Input rows
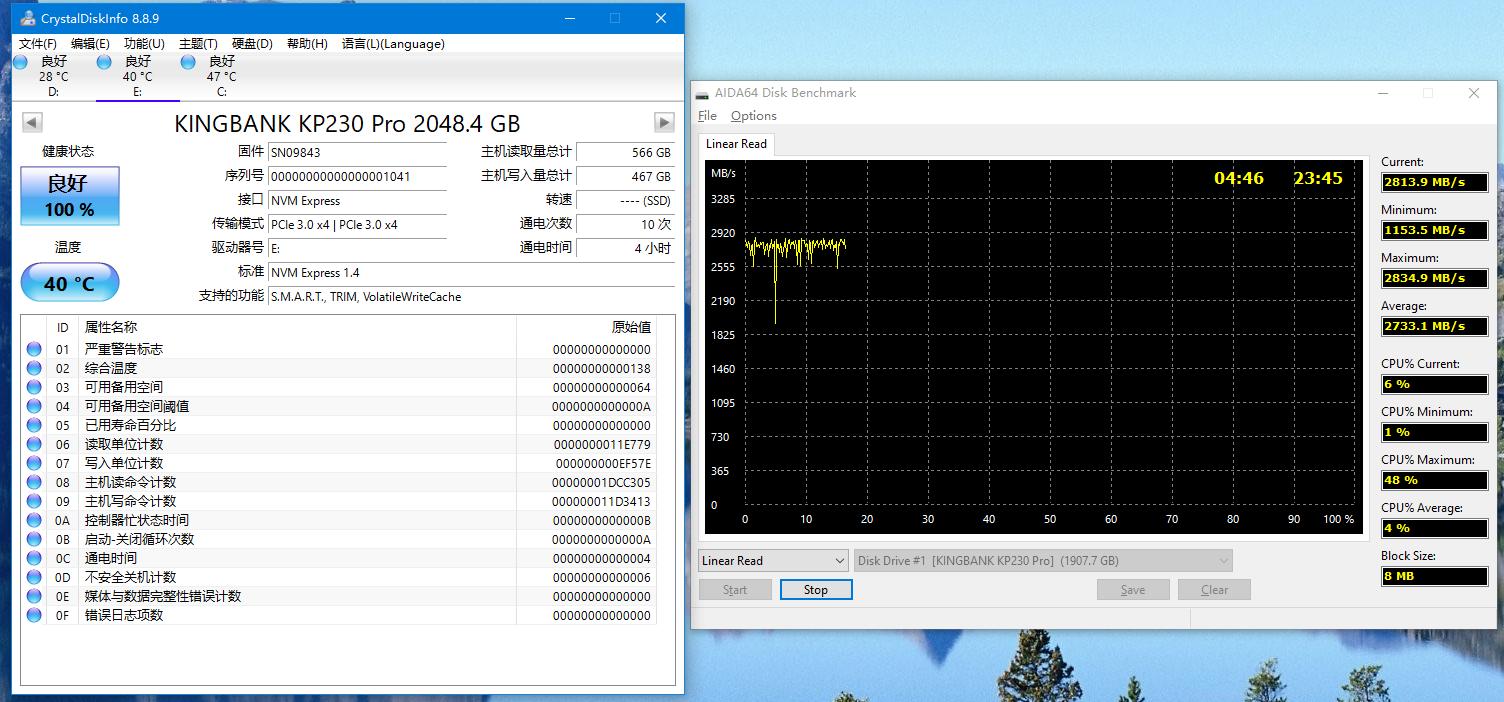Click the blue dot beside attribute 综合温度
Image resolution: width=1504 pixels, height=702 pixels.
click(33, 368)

---

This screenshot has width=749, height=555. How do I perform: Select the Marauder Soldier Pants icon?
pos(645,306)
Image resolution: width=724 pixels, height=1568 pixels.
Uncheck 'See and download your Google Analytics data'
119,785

Short exercise
Quote the part of the lines above that opens with the line containing "Click the blue dot beside attribute 综合温度" and closes with the line containing "click(33, 368)", both of those lines included, and leave out the pictures.

Task solution
Click the blue dot beside attribute 综合温度
Image resolution: width=1504 pixels, height=702 pixels.
click(33, 368)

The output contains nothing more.